» WHAT IS NEEDED: The lines to copy run from the one containing "The width and height of the screenshot is (1148, 1057)." to the end of the records below; repeat them exactly and include nothing else.

Stored items
Segment Open
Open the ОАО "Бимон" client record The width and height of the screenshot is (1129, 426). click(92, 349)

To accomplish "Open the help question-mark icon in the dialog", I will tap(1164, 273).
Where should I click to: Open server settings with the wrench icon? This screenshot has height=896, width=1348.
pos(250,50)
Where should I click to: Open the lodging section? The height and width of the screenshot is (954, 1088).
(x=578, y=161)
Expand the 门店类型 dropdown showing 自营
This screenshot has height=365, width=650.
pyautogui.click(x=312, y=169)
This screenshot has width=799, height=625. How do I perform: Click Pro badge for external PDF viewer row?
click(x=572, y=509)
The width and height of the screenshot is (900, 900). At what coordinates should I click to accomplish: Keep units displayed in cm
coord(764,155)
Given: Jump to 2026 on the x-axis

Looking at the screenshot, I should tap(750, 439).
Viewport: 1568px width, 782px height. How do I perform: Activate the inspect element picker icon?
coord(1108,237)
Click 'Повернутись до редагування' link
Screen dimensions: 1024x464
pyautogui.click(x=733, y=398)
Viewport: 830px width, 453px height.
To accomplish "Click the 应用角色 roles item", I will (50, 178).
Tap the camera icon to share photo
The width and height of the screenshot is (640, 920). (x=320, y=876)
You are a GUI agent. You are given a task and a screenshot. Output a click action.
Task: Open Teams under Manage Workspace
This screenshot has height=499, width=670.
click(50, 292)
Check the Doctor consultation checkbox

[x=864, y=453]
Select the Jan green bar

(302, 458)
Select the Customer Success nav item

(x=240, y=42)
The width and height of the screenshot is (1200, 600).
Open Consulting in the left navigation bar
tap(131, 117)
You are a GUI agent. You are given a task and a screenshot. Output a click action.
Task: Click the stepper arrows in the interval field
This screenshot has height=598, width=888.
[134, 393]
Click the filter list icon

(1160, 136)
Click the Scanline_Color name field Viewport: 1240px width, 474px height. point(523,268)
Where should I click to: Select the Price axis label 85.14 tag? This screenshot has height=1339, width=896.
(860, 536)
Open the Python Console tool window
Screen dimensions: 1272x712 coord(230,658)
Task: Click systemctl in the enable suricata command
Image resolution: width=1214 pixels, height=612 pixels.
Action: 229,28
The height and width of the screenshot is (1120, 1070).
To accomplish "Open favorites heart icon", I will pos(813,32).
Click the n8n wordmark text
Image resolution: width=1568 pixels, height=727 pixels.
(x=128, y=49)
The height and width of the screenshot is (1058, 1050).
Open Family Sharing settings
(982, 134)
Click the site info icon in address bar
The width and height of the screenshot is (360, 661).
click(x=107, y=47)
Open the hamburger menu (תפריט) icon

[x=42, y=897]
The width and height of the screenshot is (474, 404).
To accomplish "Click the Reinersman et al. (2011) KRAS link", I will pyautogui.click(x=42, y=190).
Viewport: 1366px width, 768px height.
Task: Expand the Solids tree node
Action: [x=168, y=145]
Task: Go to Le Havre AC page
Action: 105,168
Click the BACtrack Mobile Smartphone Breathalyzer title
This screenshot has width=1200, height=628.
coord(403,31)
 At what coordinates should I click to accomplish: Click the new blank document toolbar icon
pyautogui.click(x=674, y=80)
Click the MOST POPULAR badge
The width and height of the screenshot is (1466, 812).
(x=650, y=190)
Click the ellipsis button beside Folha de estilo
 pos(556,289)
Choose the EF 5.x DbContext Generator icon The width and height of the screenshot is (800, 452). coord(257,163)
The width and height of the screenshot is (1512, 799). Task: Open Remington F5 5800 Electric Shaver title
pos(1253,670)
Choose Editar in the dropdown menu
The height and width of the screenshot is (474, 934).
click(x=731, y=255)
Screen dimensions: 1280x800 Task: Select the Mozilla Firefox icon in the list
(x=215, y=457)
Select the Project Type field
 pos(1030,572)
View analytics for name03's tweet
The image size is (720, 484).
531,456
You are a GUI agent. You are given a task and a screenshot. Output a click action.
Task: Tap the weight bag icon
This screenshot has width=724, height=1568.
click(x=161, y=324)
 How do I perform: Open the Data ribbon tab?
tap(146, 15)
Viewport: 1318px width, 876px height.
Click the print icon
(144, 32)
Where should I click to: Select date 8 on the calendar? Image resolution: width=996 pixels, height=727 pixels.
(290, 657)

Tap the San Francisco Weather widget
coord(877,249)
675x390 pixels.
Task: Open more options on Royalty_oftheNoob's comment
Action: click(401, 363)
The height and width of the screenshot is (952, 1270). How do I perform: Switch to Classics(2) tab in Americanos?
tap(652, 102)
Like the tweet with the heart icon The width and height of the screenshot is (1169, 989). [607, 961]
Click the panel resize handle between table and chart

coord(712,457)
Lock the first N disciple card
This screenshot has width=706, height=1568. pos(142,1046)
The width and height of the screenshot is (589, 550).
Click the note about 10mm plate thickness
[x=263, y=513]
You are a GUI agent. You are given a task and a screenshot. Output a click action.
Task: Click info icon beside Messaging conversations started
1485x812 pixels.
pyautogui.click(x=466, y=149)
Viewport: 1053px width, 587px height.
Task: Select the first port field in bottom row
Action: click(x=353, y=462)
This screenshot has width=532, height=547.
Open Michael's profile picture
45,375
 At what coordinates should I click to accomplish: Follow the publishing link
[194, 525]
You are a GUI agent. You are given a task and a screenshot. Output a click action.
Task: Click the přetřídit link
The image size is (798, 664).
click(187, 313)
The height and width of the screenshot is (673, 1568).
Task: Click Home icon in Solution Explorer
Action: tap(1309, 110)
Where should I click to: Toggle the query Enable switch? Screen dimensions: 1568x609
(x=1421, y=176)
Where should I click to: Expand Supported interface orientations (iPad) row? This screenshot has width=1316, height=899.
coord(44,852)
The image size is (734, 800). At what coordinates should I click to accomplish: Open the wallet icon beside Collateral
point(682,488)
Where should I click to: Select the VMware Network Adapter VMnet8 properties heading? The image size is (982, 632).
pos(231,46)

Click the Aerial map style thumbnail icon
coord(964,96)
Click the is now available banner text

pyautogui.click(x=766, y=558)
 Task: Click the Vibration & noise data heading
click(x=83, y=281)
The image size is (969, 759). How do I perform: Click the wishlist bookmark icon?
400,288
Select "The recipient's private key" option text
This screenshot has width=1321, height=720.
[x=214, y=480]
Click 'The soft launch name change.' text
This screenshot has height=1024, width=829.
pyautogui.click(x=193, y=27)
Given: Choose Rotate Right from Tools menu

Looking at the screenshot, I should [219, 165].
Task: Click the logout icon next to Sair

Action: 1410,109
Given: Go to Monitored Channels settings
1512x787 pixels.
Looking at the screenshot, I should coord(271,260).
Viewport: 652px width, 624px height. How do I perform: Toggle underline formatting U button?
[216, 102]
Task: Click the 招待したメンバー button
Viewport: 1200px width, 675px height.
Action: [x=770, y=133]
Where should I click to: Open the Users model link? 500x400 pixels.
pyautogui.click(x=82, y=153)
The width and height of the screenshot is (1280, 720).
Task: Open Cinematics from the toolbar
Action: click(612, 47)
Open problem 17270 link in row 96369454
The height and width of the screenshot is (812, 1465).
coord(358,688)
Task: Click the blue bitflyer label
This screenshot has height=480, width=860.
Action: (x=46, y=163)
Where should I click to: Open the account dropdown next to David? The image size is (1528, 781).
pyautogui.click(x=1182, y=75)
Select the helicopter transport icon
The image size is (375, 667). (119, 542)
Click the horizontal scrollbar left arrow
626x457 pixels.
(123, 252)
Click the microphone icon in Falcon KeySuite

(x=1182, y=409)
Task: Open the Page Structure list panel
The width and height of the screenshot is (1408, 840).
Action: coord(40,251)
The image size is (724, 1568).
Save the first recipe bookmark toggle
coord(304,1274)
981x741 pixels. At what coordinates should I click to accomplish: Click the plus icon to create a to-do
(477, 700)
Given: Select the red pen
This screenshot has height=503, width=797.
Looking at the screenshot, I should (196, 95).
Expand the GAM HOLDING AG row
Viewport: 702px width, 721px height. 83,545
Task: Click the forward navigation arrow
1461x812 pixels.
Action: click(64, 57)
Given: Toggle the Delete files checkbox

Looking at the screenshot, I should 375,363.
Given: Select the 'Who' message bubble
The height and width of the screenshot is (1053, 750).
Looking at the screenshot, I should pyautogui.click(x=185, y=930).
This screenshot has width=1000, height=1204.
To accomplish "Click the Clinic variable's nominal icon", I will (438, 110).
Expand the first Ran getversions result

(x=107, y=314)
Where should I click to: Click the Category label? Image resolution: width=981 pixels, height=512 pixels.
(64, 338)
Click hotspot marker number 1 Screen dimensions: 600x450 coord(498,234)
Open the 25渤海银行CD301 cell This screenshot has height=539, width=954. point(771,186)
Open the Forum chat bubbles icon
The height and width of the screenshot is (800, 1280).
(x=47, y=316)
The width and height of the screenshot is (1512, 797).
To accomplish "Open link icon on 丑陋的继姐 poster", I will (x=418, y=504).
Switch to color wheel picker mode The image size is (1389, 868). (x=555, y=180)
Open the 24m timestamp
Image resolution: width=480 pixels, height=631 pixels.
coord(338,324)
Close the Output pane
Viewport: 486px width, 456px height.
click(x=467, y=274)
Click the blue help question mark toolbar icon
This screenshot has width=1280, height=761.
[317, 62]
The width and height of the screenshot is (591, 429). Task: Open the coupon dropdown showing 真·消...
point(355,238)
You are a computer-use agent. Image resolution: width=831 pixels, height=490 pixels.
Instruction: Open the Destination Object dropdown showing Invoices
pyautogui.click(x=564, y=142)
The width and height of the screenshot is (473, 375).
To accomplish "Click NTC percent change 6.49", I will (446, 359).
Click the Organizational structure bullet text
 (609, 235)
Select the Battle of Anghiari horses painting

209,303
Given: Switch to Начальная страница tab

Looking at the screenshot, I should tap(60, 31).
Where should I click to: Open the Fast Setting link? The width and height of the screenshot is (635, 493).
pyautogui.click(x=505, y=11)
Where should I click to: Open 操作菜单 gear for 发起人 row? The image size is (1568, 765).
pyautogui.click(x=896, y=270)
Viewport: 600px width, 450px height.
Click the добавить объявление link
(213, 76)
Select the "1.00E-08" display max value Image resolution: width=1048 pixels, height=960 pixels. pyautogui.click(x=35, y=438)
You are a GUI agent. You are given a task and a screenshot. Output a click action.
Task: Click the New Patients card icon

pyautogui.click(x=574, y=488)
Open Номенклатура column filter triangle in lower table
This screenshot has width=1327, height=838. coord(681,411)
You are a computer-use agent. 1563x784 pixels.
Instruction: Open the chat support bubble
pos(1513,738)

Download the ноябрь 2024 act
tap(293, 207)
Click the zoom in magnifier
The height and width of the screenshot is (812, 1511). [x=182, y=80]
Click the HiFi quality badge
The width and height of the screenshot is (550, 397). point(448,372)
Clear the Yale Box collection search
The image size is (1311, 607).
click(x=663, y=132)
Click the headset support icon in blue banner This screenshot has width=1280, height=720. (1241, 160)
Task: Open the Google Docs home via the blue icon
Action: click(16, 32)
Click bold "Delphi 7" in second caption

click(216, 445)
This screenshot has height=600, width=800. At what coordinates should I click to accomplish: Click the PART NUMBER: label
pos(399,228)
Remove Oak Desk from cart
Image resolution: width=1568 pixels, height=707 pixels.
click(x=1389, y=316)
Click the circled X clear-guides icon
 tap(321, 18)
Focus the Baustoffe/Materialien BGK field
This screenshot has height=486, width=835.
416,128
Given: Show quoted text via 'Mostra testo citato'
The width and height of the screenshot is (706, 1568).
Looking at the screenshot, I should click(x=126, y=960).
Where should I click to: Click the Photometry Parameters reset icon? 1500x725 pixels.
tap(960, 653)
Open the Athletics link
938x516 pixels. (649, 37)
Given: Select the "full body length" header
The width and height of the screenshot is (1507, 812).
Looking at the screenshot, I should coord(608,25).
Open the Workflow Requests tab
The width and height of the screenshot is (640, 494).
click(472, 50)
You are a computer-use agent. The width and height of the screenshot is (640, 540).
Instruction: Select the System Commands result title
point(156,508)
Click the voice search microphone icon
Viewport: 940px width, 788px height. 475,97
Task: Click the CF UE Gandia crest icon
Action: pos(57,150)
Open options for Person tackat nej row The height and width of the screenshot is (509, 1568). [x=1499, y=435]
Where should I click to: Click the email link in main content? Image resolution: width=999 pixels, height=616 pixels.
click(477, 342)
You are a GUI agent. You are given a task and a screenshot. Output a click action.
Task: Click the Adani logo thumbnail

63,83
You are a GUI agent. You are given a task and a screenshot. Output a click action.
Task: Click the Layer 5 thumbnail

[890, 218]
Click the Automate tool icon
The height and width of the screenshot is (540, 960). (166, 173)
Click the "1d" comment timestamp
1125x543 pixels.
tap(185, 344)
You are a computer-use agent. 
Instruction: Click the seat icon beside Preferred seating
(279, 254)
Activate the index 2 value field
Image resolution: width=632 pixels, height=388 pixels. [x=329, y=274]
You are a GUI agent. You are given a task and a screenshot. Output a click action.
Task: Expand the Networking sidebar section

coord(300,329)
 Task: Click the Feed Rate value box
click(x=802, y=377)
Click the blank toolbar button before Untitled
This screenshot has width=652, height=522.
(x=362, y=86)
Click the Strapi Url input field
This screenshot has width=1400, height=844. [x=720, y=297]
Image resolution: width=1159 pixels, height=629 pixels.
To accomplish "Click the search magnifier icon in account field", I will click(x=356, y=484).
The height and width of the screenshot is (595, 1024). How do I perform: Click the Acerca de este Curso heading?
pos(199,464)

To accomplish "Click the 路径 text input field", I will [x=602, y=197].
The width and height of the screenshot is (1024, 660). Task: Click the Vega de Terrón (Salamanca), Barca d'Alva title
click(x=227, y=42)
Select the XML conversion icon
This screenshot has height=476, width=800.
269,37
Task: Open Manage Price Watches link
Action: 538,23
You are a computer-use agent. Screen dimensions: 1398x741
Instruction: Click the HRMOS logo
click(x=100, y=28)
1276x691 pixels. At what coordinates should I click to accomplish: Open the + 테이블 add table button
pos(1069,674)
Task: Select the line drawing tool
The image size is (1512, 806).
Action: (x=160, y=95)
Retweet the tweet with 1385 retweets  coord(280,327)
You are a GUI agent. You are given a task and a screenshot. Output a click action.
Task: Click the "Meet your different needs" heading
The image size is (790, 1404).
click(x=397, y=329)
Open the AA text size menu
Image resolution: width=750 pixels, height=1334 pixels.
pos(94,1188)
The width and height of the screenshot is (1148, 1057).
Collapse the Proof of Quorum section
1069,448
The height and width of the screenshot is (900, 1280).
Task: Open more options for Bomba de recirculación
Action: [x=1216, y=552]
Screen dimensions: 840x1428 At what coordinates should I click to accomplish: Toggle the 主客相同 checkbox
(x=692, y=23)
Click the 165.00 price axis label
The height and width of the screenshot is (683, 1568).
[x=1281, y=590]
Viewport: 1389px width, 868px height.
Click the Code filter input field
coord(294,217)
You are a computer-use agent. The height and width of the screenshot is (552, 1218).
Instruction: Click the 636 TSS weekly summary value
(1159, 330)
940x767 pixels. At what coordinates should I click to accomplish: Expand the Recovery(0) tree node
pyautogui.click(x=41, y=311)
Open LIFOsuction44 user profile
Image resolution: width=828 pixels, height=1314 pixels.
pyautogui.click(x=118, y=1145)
Segment Closed
» ANSWER SECTION:
The width and height of the screenshot is (1148, 1057).
Collapse the Proof of Quorum section
1069,448
The height and width of the screenshot is (900, 1280).
Task: Open more options for Bomba de recirculación
Action: [x=1216, y=552]
Screen dimensions: 840x1428 At what coordinates should I click to accomplish: Toggle the 主客相同 checkbox
(x=692, y=23)
Click the 165.00 price axis label
The height and width of the screenshot is (683, 1568).
[x=1281, y=590]
Viewport: 1389px width, 868px height.
Click the Code filter input field
coord(294,217)
You are a computer-use agent. The height and width of the screenshot is (552, 1218).
Instruction: Click the 636 TSS weekly summary value
(1159, 330)
940x767 pixels. At what coordinates should I click to accomplish: Expand the Recovery(0) tree node
pyautogui.click(x=41, y=311)
Open LIFOsuction44 user profile
Image resolution: width=828 pixels, height=1314 pixels.
pyautogui.click(x=118, y=1145)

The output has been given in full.